特徴・おすすめの人: 登り口に売店とスーパーがあるので、足りないものをここで補充できます。その先は尾根沿いにゆるやかに高度を上げていき、途中で何度か眺望ポイントを通ります。頂上直前の急斜面を除けば全体的におだやかな道なので、太白山が初めてという方にもおすすめできるコースです。
コース2 — 入口案内図 → 山頂
経由: 於坪峠(オピョンジェ)休憩所駐車場 → 駐車場トイレ → 休憩所内飲食店 → 太白山観光案内図 → 分岐点 → 休憩スポット → 入口案内図 → 遭難事故多発区間 → 山霊閣(サンリョンガク)の由来 → 山霊閣 → 危険案内 → 立入禁止 → ミツバウツギ → シウリザクラ → サワシバ
登山口へのアクセス: 於坪峠方面の休憩所駐車場からスタートするコースで、近くの道路を通る市内バス路線を使って行けます。休憩所には飲食店とトイレがあるので、山行の前後にひと休みするのに便利です。
特徴・おすすめの方: コース名にも出てくる「遭難事故多発区間」があり、山霊閣のあたりには危険を知らせる標識も立っています。霧や強風のときは方向感覚を失いやすい区間が含まれているので、天候には注意してください。シウリザクラやサワシバといった植生の解説板が続く自然観察型のコースなので、森の生態に興味のある方にぴったりです。
コース3 — 入口の景観 → 文殊峰(ムンスボン)山頂
経由: 金泉(クムチョン)駐車場 → 山火事監視小屋 → 駐車場トイレ → 太白山(テベクサン)案内図 → 分岐点 → 登山道案内 → 入口の景観 → 簡易トイレ → 入口キャンプ場 → 登山道入口の休憩所 → 禁止事項の案内 → 簡易休憩所 → 景観 → 文殊峰山頂 → 文殊峰から望む眺望
登山口へのアクセス: 金泉方面の登山口で、最寄りのバス停である金泉終点・金泉農園前から歩いて向かえます。金泉駐車場も整備されています。

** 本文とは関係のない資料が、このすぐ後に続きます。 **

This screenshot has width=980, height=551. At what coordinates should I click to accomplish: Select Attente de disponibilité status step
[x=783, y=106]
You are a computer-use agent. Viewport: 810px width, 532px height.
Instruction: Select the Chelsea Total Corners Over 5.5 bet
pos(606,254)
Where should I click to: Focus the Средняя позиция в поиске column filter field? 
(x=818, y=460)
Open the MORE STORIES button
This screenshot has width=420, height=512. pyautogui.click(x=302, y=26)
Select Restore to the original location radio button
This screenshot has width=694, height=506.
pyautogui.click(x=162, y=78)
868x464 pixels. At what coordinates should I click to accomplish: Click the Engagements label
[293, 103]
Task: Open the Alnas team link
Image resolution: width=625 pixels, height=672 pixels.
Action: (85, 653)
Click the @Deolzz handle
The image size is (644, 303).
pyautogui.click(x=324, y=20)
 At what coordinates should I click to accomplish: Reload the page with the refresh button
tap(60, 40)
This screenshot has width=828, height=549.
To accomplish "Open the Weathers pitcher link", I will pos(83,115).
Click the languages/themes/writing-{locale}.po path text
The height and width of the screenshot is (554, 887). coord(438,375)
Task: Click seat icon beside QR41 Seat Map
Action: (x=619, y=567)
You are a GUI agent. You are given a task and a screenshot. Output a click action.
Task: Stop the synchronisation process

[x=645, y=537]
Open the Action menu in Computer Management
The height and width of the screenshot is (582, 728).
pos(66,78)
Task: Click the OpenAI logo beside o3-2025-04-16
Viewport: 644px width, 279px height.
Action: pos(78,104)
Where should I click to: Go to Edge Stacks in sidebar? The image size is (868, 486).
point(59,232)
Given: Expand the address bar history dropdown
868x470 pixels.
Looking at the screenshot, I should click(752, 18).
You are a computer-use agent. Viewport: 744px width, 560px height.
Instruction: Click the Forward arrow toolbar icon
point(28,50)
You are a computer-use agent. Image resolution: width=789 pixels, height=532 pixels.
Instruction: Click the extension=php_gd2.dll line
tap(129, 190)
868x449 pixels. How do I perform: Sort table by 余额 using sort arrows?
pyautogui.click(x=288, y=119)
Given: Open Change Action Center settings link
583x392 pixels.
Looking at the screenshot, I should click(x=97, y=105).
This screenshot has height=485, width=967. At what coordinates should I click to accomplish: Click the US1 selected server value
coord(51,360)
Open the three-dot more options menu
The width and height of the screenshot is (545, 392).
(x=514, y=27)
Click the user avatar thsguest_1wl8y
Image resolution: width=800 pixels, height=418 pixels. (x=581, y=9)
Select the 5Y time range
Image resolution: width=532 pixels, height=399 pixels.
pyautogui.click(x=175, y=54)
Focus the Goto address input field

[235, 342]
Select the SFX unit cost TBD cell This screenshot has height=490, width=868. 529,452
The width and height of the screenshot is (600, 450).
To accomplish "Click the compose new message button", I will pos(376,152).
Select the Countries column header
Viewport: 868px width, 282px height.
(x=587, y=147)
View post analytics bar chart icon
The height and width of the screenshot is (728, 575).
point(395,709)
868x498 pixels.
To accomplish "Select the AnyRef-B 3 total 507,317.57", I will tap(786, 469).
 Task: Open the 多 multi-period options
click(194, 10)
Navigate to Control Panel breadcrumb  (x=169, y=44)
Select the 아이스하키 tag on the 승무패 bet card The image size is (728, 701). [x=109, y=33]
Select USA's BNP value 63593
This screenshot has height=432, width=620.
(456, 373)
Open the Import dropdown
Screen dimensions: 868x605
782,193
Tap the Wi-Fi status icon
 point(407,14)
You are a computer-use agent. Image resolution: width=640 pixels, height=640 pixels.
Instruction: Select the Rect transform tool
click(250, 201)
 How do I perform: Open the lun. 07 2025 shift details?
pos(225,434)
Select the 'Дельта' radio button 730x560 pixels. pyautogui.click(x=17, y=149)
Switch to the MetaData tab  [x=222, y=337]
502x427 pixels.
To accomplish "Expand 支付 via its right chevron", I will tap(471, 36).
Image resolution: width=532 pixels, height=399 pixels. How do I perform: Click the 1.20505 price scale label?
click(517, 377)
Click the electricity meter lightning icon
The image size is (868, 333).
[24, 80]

特徴・おすすめの人: 全コース中もっとも距離が長く、難易度も最高ランクという本格的なロングコースです。歩き始めてすぐキャンプ場や休憩所が続くので、のんびりスタートできるのはうれしいところ。ただ、文殊峰の山頂までとなるとかなりの体力が必要になるので、登山経験を十分に積んだ方向けだと思います。
コース4 — 太白山(テベクサン)ペクタンサ入口 → 頂上の景観
経由: 太白山ペクタンサ入口 → ペクタンサ駐車場 → ペクタンサ入口トイレ → 分岐点 → 太白山ヤクスアム(薬水庵) → 祈祷院ミルクアム(弥勒庵) → 違法行為案内板 → ビバーク休憩所 → パンジェ安全休憩所 → 危険案内板 → 休憩所 → マンギョンサ(望鏡寺) → ヨンジョン(龍井) → 案内図 → 端宗碑閣(タンジョンビガク)
登山口へのアクセス: ペクタンサ入口バス停を利用してアクセスでき、登山口にはペクタンサ駐車場が用意されています。
特徴・おすすめの人: 薬水庵、弥勒庵、望鏡寺といったお寺や庵を通る区間が多く、文化的な見どころが豊富なコースです。端宗碑閣をはじめとする歴史スポットもあわせて巡れるので、ただ登るだけでなく史跡も楽しみたい方にぴったり。ただ、距離も標高差もなかなかのものなので、体力配分は考えておいたほうがいいです。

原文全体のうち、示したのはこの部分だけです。